Work instructions: The data below is to be output in full, unchanged.

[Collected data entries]
• • • • • • •
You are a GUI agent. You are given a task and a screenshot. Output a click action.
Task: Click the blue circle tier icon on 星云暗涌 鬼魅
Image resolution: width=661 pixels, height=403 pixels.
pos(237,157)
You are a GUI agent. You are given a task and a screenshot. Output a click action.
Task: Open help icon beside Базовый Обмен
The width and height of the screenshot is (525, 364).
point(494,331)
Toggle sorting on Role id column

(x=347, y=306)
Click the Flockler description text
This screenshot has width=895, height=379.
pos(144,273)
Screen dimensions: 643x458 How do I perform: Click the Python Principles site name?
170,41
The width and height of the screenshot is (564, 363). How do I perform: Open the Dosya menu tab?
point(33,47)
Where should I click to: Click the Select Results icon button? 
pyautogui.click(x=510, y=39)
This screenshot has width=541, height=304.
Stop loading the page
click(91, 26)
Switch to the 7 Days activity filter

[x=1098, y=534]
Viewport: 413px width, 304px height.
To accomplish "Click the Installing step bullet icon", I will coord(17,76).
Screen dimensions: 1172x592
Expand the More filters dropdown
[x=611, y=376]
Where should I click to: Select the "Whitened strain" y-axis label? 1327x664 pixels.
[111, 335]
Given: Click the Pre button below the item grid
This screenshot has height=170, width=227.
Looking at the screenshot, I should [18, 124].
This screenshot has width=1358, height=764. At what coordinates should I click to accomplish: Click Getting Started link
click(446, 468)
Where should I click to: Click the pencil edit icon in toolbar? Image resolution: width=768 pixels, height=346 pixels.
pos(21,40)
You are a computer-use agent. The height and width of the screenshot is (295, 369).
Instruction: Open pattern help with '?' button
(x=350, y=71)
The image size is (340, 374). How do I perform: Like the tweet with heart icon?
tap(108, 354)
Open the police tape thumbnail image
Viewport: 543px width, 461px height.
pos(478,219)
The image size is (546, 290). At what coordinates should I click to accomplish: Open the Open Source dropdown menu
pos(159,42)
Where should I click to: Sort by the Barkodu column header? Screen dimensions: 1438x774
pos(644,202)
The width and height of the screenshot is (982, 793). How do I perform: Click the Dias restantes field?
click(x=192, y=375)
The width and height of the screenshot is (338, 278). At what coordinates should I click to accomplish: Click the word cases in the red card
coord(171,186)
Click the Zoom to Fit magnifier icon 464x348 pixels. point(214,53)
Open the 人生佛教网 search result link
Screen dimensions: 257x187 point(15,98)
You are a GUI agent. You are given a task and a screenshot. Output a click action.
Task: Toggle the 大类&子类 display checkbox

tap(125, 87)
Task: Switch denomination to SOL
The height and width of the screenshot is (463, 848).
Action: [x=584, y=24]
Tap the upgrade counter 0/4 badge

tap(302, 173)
• • • • • • •
Response:
You are a GUI agent. You are given a task and a screenshot. Output a click action.
Task: Click the blue circle tier icon on 星云暗涌 鬼魅
Image resolution: width=661 pixels, height=403 pixels.
pos(237,157)
You are a GUI agent. You are given a task and a screenshot. Output a click action.
Task: Open help icon beside Базовый Обмен
The width and height of the screenshot is (525, 364).
point(494,331)
Toggle sorting on Role id column

(x=347, y=306)
Click the Flockler description text
This screenshot has width=895, height=379.
pos(144,273)
Screen dimensions: 643x458 How do I perform: Click the Python Principles site name?
170,41
The width and height of the screenshot is (564, 363). How do I perform: Open the Dosya menu tab?
point(33,47)
Where should I click to: Click the Select Results icon button? 
pyautogui.click(x=510, y=39)
This screenshot has width=541, height=304.
Stop loading the page
click(91, 26)
Switch to the 7 Days activity filter

[x=1098, y=534]
Viewport: 413px width, 304px height.
To accomplish "Click the Installing step bullet icon", I will coord(17,76).
Screen dimensions: 1172x592
Expand the More filters dropdown
[x=611, y=376]
Where should I click to: Select the "Whitened strain" y-axis label? 1327x664 pixels.
[111, 335]
Given: Click the Pre button below the item grid
This screenshot has height=170, width=227.
Looking at the screenshot, I should [18, 124].
This screenshot has width=1358, height=764. At what coordinates should I click to accomplish: Click Getting Started link
click(446, 468)
Where should I click to: Click the pencil edit icon in toolbar? Image resolution: width=768 pixels, height=346 pixels.
pos(21,40)
You are a computer-use agent. The height and width of the screenshot is (295, 369).
Instruction: Open pattern help with '?' button
(x=350, y=71)
The image size is (340, 374). How do I perform: Like the tweet with heart icon?
tap(108, 354)
Open the police tape thumbnail image
Viewport: 543px width, 461px height.
pos(478,219)
The image size is (546, 290). At what coordinates should I click to accomplish: Open the Open Source dropdown menu
pos(159,42)
Where should I click to: Sort by the Barkodu column header? Screen dimensions: 1438x774
pos(644,202)
The width and height of the screenshot is (982, 793). How do I perform: Click the Dias restantes field?
click(x=192, y=375)
The width and height of the screenshot is (338, 278). At what coordinates should I click to accomplish: Click the word cases in the red card
coord(171,186)
Click the Zoom to Fit magnifier icon 464x348 pixels. point(214,53)
Open the 人生佛教网 search result link
Screen dimensions: 257x187 point(15,98)
You are a GUI agent. You are given a task and a screenshot. Output a click action.
Task: Toggle the 大类&子类 display checkbox

tap(125, 87)
Task: Switch denomination to SOL
The height and width of the screenshot is (463, 848).
Action: [x=584, y=24]
Tap the upgrade counter 0/4 badge

tap(302, 173)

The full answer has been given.